#### Provided text
================

6.3 The autopoietic standard rightly rejects the necessity of sentience
Plants are archetypal autopoietic entities, but are apparently insentient. The phenomena canvassed above seem to show that things matter to plants in a way that indicates that they have a good of their own. So sentience is not necessary for welfare subjecthood. In Section 6.4, I argue that another type of insentient welfare subject is possible. In Section 8, I introduce yet more insentient welfare subjects. If I am correct about these cases, then these are further, independent reasons to believe that sentience is not necessary for welfare subjecthood.
6.4 Sophisticated machines of the future will be welfare subjects
Consider a very sophisticated self-driving automobile of the not-too-distant future, Tessler. When Tessler’s charge is running low, it drives itself to a charging unit and plugs itself in. While it is on its way, if the ambient temperature warrants, it warms the battery for faster charging. It monitors the condition of its brake fluid and gives itself a fluid change from a spare tank when necessary. Then it drains the waste tank and refills the spare tank at a service station where it routinely stops to fill its own windshield washer fluid and adjust its tire pressure according to the predicted outdoor temperature. Although Tessler can take care of itself in these and other ways in response to its environmental conditions, it sometimes has worn or broken parts that it cannot replace itself. In such a case, it drives itself to a service station and communicates its needs (or if it is disabled from moving, calls itself a tow truck). Of course, in addition to these new features, Tessler has all of the safety and control features of new cars today to avoid collision or prevent itself from leaving the roadway, such as radar-guided collision avoidance with automatic steering and braking, traction control, and anti-lock brakes. Assume that Tessler is not sentient. Still, with these or other easily imagined features, Tessler meets the conditions for being autopoietic: it sustains, maintains, and renews itself on an ongoing basis in response to its environmental conditions. It is therefore a welfare subject on my proposed standard.

================

#### Extracted information
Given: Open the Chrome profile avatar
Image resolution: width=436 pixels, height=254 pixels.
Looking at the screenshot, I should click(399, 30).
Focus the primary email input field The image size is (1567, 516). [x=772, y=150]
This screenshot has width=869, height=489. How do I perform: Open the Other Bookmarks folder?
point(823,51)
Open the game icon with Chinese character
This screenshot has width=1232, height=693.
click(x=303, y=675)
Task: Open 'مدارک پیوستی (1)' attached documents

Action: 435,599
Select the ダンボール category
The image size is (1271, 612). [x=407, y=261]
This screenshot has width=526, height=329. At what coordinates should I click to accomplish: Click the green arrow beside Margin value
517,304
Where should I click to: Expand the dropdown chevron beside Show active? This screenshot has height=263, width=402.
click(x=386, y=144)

================

Answer these questions from the text on autopoietic welfare subjects:
1. What two traits does the text attribute to plants?
2. What does Tessler do when its charge is running low?
3. What does Tessler do if it has a worn or broken part it cannot replace and is disabled from moving?
The listing stands apart from the text and is separate material.

1. Plants are archetypal autopoietic entities and are apparently insentient.
2. It drives itself to a charging unit and plugs itself in.
3. It calls itself a tow truck.